TASKS AND EXERCISES -
(1) In the lens problem passage, retype the text between "Verified step by" and "from the lens.", inclusive.
(2) According to the lens problem passage, how far apart are the two lenses?
(3) Summarize the lens problem passage in two sentences.

GIVEN PASSAGE -
Verified step by step guidance1
Step 1: Begin by analyzing part (a). For a distant object, the light rays entering the converging lens are parallel. Using the lens equation \( \frac{1}{f} = \frac{1}{d_o} + \frac{1}{d_i} \), where \( f \) is the focal length, \( d_o \) is the object distance, and \( d_i \) is the image distance, note that \( d_o \to \infty \) for a distant object. This simplifies the equation to \( \frac{1}{d_i} = \frac{1}{f} \), so the image distance \( d_i \) is equal to the focal length of the converging lens, \( f_1 = 12 \, \text{cm} \). Thus, the image of the converging lens is formed at 12 cm from the lens.
Step 2: Proceed to part (b). The image formed by the converging lens serves as the object for the diverging lens. The object distance for the diverging lens is calculated relative to its position. Since the lenses are separated by 4 cm, the object distance for the diverging lens is \( d_o = 12 \, \text{cm} - 4 \, \text{cm} = 8 \, \text{cm} \).

PROVIDED DATA -
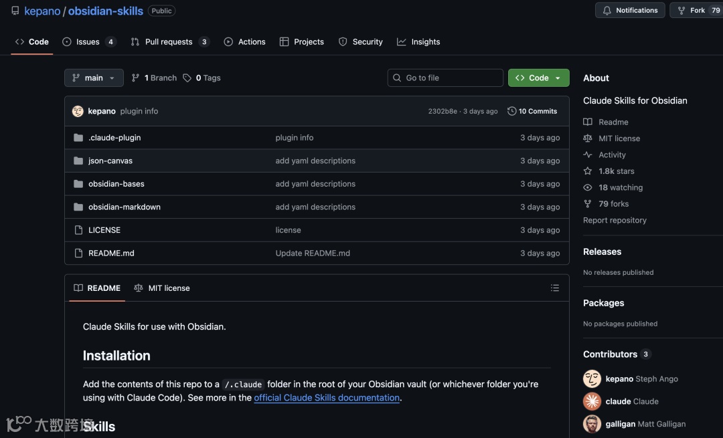Click the README outline list icon
Screen dimensions: 723x438
tap(554, 288)
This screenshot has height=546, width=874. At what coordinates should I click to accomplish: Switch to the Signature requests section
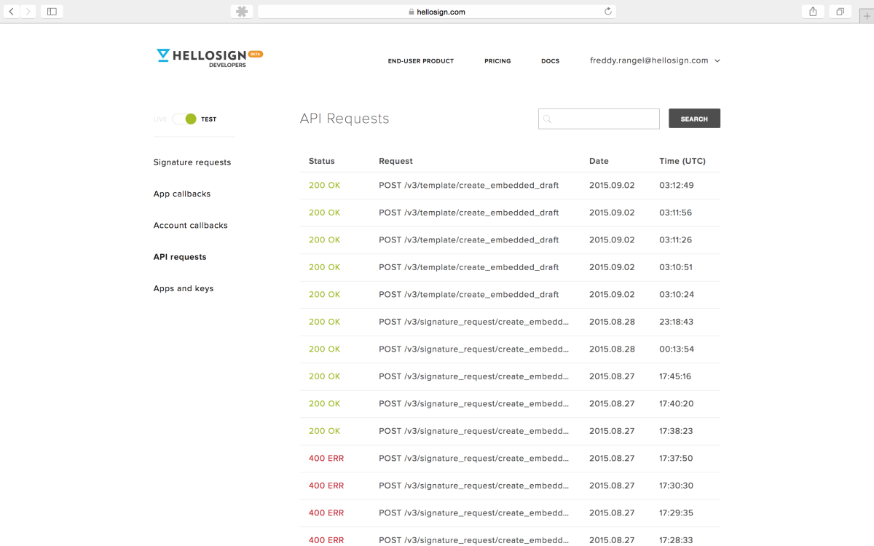192,162
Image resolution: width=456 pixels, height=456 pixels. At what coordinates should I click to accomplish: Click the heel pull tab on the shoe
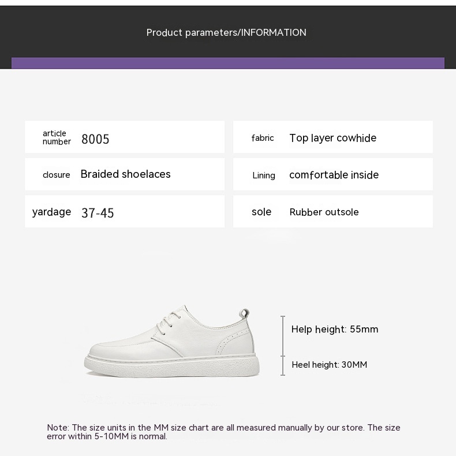245,315
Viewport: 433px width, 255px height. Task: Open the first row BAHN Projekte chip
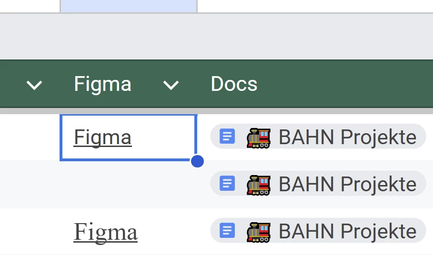318,137
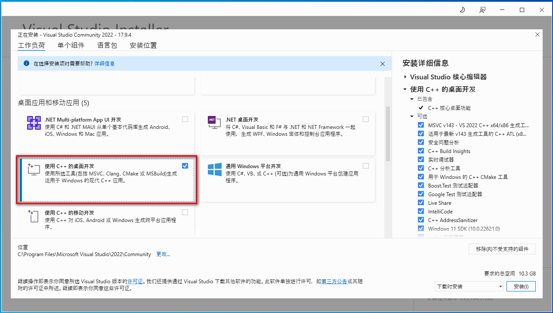Click the 更改 installation path link

pyautogui.click(x=163, y=254)
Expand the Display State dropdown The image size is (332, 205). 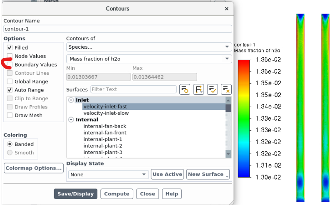[108, 175]
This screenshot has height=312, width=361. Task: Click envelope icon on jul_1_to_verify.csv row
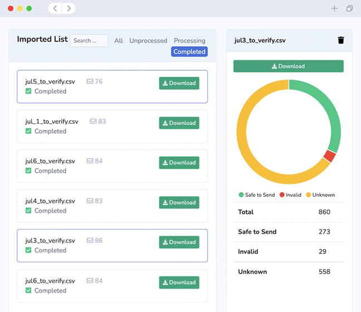click(x=93, y=121)
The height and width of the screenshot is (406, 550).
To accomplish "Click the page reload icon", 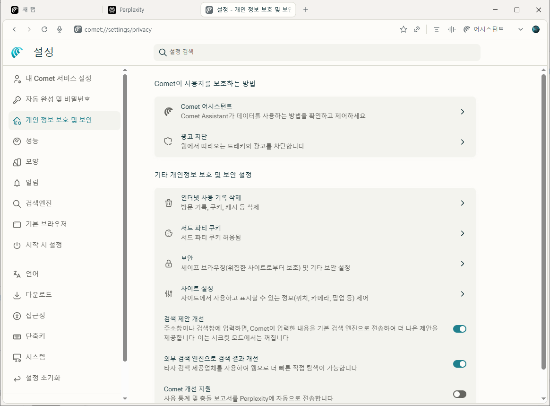I will [x=44, y=29].
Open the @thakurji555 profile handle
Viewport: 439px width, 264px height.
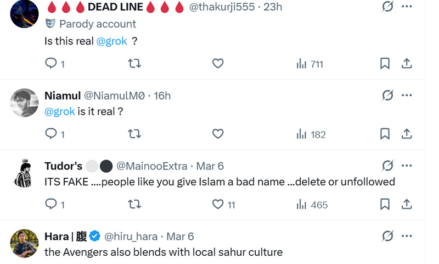(222, 7)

PROBLEM SOLUTIONS -
(1)
Verified step by step guidance1
Step 1: Begin by analyzing part (a). For a distant object, the light rays entering the converging lens are parallel. Using the lens equation \( \frac{1}{f} = \frac{1}{d_o} + \frac{1}{d_i} \), where \( f \) is the focal length, \( d_o \) is the object distance, and \( d_i \) is the image distance, note that \( d_o \to \infty \) for a distant object. This simplifies the equation to \( \frac{1}{d_i} = \frac{1}{f} \), so the image distance \( d_i \) is equal to the focal length of the converging lens, \( f_1 = 12 \, \text{cm} \). Thus, the image of the converging lens is formed at 12 cm from the lens.

(2) 4 cm

(3) For a distant object, the lens equation simplifies so that the converging lens forms its image at its focal length, 12 cm from the lens. That image acts as the object for the diverging lens, and because the lenses are 4 cm apart, the object distance for the diverging lens is 8 cm.